SPEAKING OF RELIGION:
HERE’S A TRANSHUMANIST
I don’t want to be the one to pin my tail onto any religious donkey. They have all proven to entertain the ravings of charlatans, but here’s an interesting take that a “transhumanist” has about Buddhism. In the May/June 2004 “The Humanist” (p.8) self-described transhumanist George Dvorsky writes, “I am also partial to how Buddhists encourage progress and the cultural harmonization of the observations of Western science. Like the humanists of the Enlightenment, Buddhists tend to see science and progress as a way to better comprehend reality and as a means to reduce suffering.”
Voila!
MENTAL ADJUSTMENT FOR A PAIN IN THE ASS
Sometime back Bill Moyers (or was it Alan Alda) was involved in a PBS show which pretty convincingly debunked chiropractic as a healing science, even demonstrating that colleges of chiropractic knowingly teach methods which have no effect whatever on the well being of the patient. An objective observer could not come away from that show without seriously questioning how such deception can be licensed by the state. What I observed and what was convincingly demonstrated was the teaching of fraud, though no one used that word in the show.
If chiropractic is a fraud, why do so many still seek the help of these charlatans? They claim to get relief. Of course they get relief, or they wouldn’t continue to go to these frauds.
I think the use of chiropractors demonstrates just how needy Americans are for being touched. I don’t doubt that people get some benefit from the “laying on of hands” and from being stroked in massage which, I think, is probably more beneficial to the psyche than is a spinal realignment which is just a huge joke according to the expose I watched. The relief, I’m sure, is all in the psyche’s being “stroked” and has nothing to do with real healing. Massage and spinal realignments offer placebo effects to the patient that stem directly from being touched.
Yes, but what of the claim that spinal realignments do offer relief? I ask, is the relief permanent or do the clients of chiropractors need to continually go back for “adjustments” for the remainder of their lives? What if the truth is that there is no fix for the problem? How many would choose to live in a lie if it meant they could get a day or two of relief from being touched on a regular basis? Now we’re getting somewhere.
To me, chiropractic relief is very much like taking a drink to relieve pain until drinking (temporary feeling good) becomes an addiction. Perhaps chiropractic touch is an addiction. There is also another possibility. What if a more scientific method, based in reality, could offer a more permanent fix for the problem? Perhaps, if someone who suffers with back pain or some other skeletal pain would accept the true facts of the situation, they could find ways in themselves to become healthier and much less expensive ways those would be, but it may take swallowing the awful truth that the pain you feel is permanent and no relief is possible except by what you can do for yourself with your own mind.

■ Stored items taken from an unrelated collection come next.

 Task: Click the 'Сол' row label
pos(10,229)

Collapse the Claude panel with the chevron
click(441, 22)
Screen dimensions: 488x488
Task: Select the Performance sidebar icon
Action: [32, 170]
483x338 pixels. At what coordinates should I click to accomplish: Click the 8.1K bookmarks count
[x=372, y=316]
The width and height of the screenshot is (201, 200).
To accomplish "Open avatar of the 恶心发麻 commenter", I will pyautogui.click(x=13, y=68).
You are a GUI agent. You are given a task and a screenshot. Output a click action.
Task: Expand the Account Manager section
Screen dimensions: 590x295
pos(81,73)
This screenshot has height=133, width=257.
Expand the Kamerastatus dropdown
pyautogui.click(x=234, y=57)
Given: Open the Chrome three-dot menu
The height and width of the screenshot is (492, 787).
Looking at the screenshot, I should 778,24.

True believers will ask, no doubt, why skeptics like myself take such great pleasure in debunking the miraculous. Without the miraculous, they feel, there can be no solace in this seemingly pitiless world. I can understand the believer’s fears. I’ve been there myself and experienced fear too when confronted with truths which did not superficially soothe my ego. Yet through the years, as I’ve struggled with my issues and, at the same time, read ever more widely in the sciences, I’ve come to find a new solace in the truer and more reasonable vision of reality which science gives me.

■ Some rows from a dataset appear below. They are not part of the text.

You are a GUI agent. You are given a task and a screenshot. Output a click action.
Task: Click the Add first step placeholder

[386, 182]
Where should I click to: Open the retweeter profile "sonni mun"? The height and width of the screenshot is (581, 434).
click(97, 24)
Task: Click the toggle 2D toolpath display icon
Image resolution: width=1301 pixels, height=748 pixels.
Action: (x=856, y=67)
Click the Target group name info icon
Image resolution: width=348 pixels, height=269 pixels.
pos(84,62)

I’m greatly comforted by a vision which clearly explains for me why suffering, cruelty, selfishness and good deeds exist in human behavior. No more need I shake my head and ask “why”. Whereas no sensible man could believe that a loving, all wise creator could create the seeming chaos we live in, evolution explains reality perfectly. I understand why justice is never perfect, yet why the human animal cries out for justice when he feels wronged and wishes, in vain, for a higher justice to make all right after he is dead. All is clearly explained by evolutionary insights and by the study of human and animal morality which are more parallel than most Americans know.

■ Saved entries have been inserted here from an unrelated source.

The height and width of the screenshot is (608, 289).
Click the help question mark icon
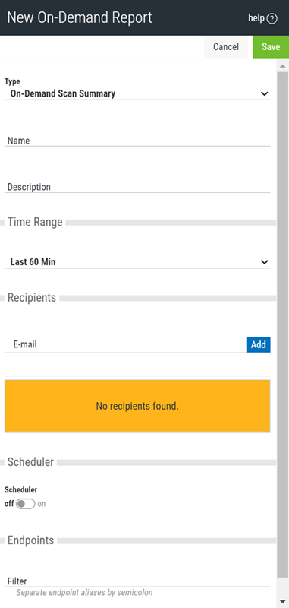[x=272, y=18]
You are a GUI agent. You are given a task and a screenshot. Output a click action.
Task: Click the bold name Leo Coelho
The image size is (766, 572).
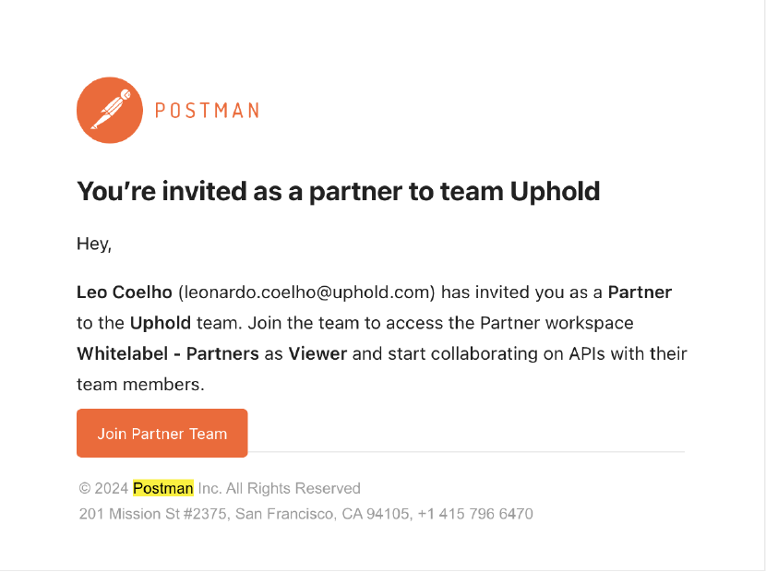(x=125, y=292)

Finally, to give up the vain hope in the miraculous is to build up hope in one’s self and to fully accept responsibility for one’s actions, in short, to take responsibility for one’s own “pain in the ass”. In the belief and understanding of one’s own place in the animal kingdom lies the source of the greatest solace I have ever experienced. Human animal life is wonderful and sane and reasonable as hell. It explains so much! Now if we would all, permanently and consistently, view human behavior through the reasonable viewpoint of evolution and cast off the blinders of the miraculous explanation.... But—is that my vain hope for a spinal adjustment?
IT IS A REPUBLICAN THING
"Well, I would—if they realized that we—again if—if we led them back to that stalemate only because that our retaliatory power, our seconds, or strike at them after our first strike, would be so destructive that they couldn't afford it, that would hold them off." —Ronald Reagan (when asked if nuclear war could be limited to tactical weapons) The scary part of this is those who vote for men like Reagan. Do they think he's speaking sense here? Is there some sort of gobbledegook language being spoken in America that literate men can't understand? Or perhaps it's only, simply, that Republicans are mainly illiterate.